- Short exercise a -
Translate this sentence from the forum thread on the Hymer side window into French: "Gaffer taping the leading edge solved our problems - it's been fine since."

- Text to read -
○ ○ ○
# hymer side window moved



## dragabed (May 24, 2008)

the fixed glass in the side metal framed window on the drivers side r/h drive of my 93 hymer 546 seems to have moved 6mm and come out of the rebate allowing in air and making an anoying whistleing noise as i drive. Does anybody have a solution to this, the glass seems to be bedded in mastic or some type of putty which i am thinking of raking out and cleanig off but don,t know what to rebed with can any one help thanks in advance


----------



## citroennut (May 16, 2005)

hi dragabed,

what stops it from moving, i would have thought that the frame would have been 3 or 4 sided to stop it from moving. i would ask autowindscreen supplier if there is one close by. 

btw if you put wheels on it you're not dragging it :lol: 

simon


----------



## hymerowner (Sep 10, 2006)

We've had the same problem on a '93 644 - we took the window and its never been quite the same since. Think we may have overdone the mastic. 

Gaffer taping the leading edge solved our problems - it's been fine since. Often think of taking the window out again, but are reluctant to have another go. Let me know if you get it sorted properly.


----------



## Hovis (Mar 28, 2007)

*Window refits*

I have removed a window on my C640 and resealed it with Mastic Sealant tape - available from W4 Limited. This stick like whasists to a blanket!! and gives less slip. It is available in 19 & 32 mm widths. I use 19mm.
www.w4limited.com

I had a mysterious leak in my C640 -end Kitchen. A puddle of water appeared from ?? and sat beneath the window. Obvious solution, window leak. I removed the window, cleaned of all the old sealant, and repaced it with Mastic Tape (less slip than tube sealandt) and re-fitted window. After some rain the puddle appeared again - O'h Poo!! This time I removed the sealant strip on the outside between roof and wall, raked out the old sealant ( type Sikaflex) resealed with Sikaflex, and replaced. After rain the puddle appeared - O'h Dam- this time a decided to remove and reseal the sealant strip on the roof between the roof panel and the curved fibre glass panel which abuts to the rear wall. As I was finishing this arduous task I happened to look at the high level stop light, and noticed that the upper part seemed rather gungy so I thoughth I would remove this and reseal. Hey presto!- when the light was removed it was absolutely filled with water, this in turn had been overflowing onto the cable and in turn dripping, albeit slowly, down onto the inner wall and thus onto the draining board and resulting in the mysterious puddle. Had I thought to check this first I would have saved myself a lot of work.
Therefore all C640 owners, check your high level stop light, it might need resealing!!!
I am sorry to have rambled on, but thought it might help
Hovis :wink:


----------



## dragabed (May 24, 2008)

*hymer window moved*

thanks everybody for your replies but when you have removed allthe mastic how o you get the glass out f the frame ?


----------



## Barts (Apr 16, 2007)

*Hymer side window*

Hi Dragabed
I have a problem with my Hymer Starline S550 sliding window. When I contact the very helpful service division at Brownhills, it turned out that they would be very concerned about taking the window apart because it is bonded in and could be big problem when trying to reassemble. The conclusion was that the whole window would need to be replaced at a cost of about £300 plus fitting plus VAT.
○ ○ ○
- Information supplied -
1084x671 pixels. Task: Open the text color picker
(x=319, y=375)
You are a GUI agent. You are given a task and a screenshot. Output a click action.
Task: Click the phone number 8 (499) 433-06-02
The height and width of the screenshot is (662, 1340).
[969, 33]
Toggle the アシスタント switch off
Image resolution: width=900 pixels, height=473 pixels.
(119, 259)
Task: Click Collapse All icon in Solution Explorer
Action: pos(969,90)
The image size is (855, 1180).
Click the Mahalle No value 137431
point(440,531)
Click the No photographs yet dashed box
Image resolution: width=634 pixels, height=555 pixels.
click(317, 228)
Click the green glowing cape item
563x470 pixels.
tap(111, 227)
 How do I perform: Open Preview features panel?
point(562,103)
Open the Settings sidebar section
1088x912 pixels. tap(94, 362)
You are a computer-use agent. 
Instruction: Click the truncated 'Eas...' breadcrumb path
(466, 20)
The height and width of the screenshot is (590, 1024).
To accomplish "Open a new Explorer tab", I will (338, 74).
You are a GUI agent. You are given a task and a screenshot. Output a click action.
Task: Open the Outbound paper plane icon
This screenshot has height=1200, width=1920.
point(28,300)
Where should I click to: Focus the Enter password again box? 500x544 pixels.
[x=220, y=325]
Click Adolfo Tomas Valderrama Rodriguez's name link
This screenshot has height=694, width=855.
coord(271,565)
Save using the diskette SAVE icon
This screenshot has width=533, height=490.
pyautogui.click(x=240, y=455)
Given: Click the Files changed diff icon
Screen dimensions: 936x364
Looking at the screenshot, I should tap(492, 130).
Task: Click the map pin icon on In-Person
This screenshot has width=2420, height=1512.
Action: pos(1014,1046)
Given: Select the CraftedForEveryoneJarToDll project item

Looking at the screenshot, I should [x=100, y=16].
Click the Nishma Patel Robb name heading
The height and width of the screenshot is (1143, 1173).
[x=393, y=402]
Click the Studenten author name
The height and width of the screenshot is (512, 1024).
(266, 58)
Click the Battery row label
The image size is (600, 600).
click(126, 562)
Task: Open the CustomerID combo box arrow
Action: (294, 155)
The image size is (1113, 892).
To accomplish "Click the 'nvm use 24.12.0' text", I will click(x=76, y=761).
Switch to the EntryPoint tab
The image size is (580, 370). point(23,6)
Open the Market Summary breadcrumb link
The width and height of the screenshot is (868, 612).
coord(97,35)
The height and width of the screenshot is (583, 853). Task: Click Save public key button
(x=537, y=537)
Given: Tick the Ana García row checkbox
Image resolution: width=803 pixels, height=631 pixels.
○ ○ ○
- Short exercise b -
Recast the lines of the records from the line with "The image size is (855, 1180)." up to and including the line with "will (338, 74)." as a Markdown table with the columns Row and Line, leaving out any blank lines.

- Worked answer a -
Mettre du ruban adhésif toilé sur le bord avant a résolu nos problèmes, et tout va bien depuis.

- Worked answer b -
| Row | Line |
|---|---|
| 1 | The image size is (855, 1180). |
| 2 | Click the Mahalle No value 137431 |
| 3 | point(440,531) |
| 4 | Click the No photographs yet dashed box |
| 5 | Image resolution: width=634 pixels, height=555 pixels. |
| 6 | click(317, 228) |
| 7 | Click the green glowing cape item |
| 8 | 563x470 pixels. |
| 9 | tap(111, 227) |
| 10 |  How do I perform: Open Preview features panel? |
| 11 | point(562,103) |
| 12 | Open the Settings sidebar section |
| 13 | 1088x912 pixels. tap(94, 362) |
| 14 | You are a computer-use agent.  |
| 15 | Instruction: Click the truncated 'Eas...' breadcrumb path |
| 16 | (466, 20) |
| 17 | The height and width of the screenshot is (590, 1024). |
| 18 | To accomplish "Open a new Explorer tab", I will (338, 74). |